Exercise directions.
What is the number of lines in the entries that contain "agent"? Reply with that number only.

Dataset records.
+++

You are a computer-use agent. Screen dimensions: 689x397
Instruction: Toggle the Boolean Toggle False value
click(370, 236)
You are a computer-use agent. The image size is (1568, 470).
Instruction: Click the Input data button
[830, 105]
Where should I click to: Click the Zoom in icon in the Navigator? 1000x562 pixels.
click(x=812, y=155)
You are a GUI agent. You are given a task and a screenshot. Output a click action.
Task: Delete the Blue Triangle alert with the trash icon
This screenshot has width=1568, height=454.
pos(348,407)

+++

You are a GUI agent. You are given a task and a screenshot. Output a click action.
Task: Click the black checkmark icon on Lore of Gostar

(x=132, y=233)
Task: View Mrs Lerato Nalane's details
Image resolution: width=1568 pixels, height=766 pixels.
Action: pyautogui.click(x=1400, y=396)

+++

Written answer.
4